BRIEF DESCRIPTION OF THE DRAWINGS
The accompanying drawings which are incorporated in and constitute
a part of the specification, illustrate a presently preferred
embodiment of the invention and, together with the general
description given above and the detailed description of the
preferred embodiments given below, serve to explain the principles
of the invention.
FIG. 1 is a side elevation view of an apparatus for severing
packaging material which incorporates the teachings of the present
invention.
FIG. 1a is a side elevation view of an apparatus for severing
packaging material which incorporates the teachings of the present
invention.
FIG. 2 is an end view of the apparatus shown in FIG. 1.
FIG. 3 is a top view of the apparatus shown in FIG. 1.
FIG. 4 is a partial perspective exploded view of the apparatus
shown in FIG. 1.
FIG. 5 is a side elevation view of the apparatus shown in FIG. 1
with a series of wrapped loads.
FIG. 6 is a partial perspective view of the apparatus shown in FIG.
1.
FIG. 7 is a partial perspective view of a second embodiment of the
apparatus according to the teachings of the present invention.
FIG. 8 is a partial perspective view of a third embodiment of the
apparatus according to the teachings of the present invention.
FIG. 9 is a partial perspective view of a fourth embodiment of the
apparatus according to the teachings of the present invention.
FIG. 10 is a partial side elevation view of a fifth embodiment of
the apparatus according to the teachings of the present
invention.
FIG. 11 is a block diagram of the control system used in the
apparatus according to the teachings of the present invention.
FIG. 12 is a block diagram of the sequencing of the control system
shown in FIG. 11.
DESCRIPTION OF THE PREFERRED EMBODIMENTS
Reference will now be made in detail to the present preferred
embodiments of the invention as illustrated in the accompanying
drawings.

- - - - -

→ Exercises to complete:
**1.** According to the patent excerpt, what does FIG. 3 show?
**2.** List each figure that the patent excerpt describes as showing a second, third, fourth, or fifth embodiment, and name which embodiment each one shows.
**3.** Pick up the patent excerpt after its final sentence and keep writing.
The data after this point has no connection to the patent excerpt.

→ Stored data:
- - - - -

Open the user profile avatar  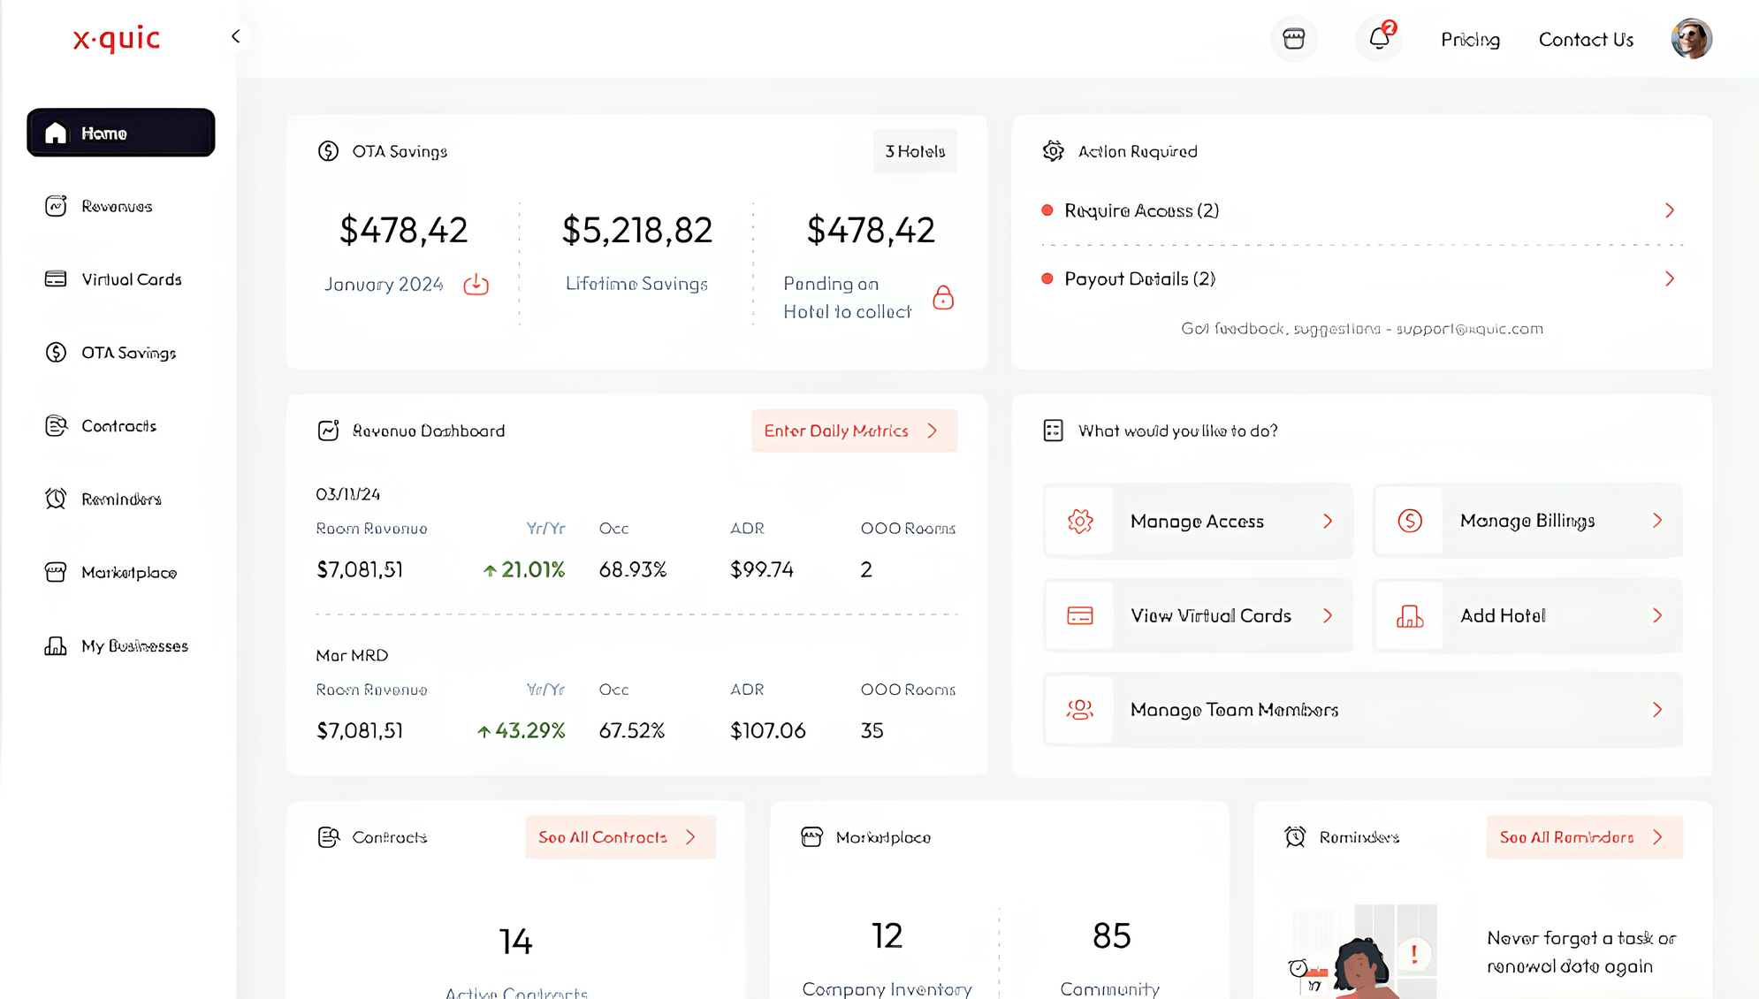[x=1691, y=39]
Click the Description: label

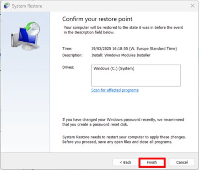point(72,55)
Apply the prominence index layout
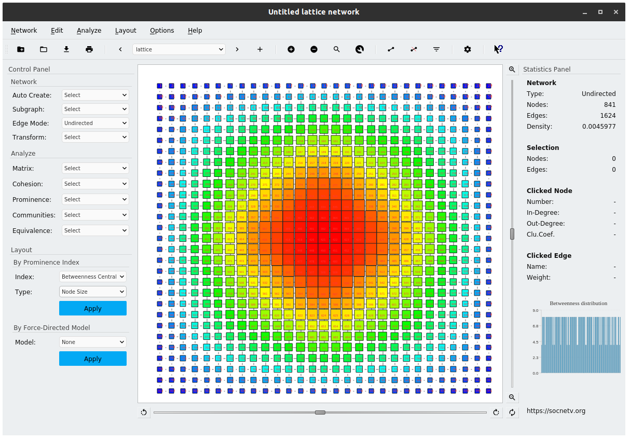 click(92, 308)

- - - - -

→ Answers for the tasks:
**1.** A top view of the apparatus shown in FIG. 1.

**2.**
FIG. 7: second embodiment
FIG. 8: third embodiment
FIG. 9: fourth embodiment
FIG. 10: fifth embodiment

**3.**
In accordance with the present invention, there is provided an
apparatus for severing packaging material which extends between
successive wrapped loads during a continuing packaging process. As
shown in FIG. 1, the severing apparatus is part of a stretch
wrapping apparatus 22. The stretch wrapping apparatus includes a
stretch wrap dispenser 24 for dispensing a web of stretch wrap
packaging material on a load, and means for providing relative
rotation between the stretch wrap dispenser 24 and a series of
loads to wrap the stretch wrap packaging material around and
between the series of loads.
Stretch wrap dispenser 24 preferably includes a support for a roll
of stretch wrap packaging material, and feed rollers which can be
driven to stretch the web between a slower moving upstream roller
and a faster moving downstream roller in accordance with the
arrangement shown in U.S. Pat. Nos. 4,302,920 or 4,418,510 to
Lancaster et al., assigned to Lantech, Inc. which are incorporated
herein by reference.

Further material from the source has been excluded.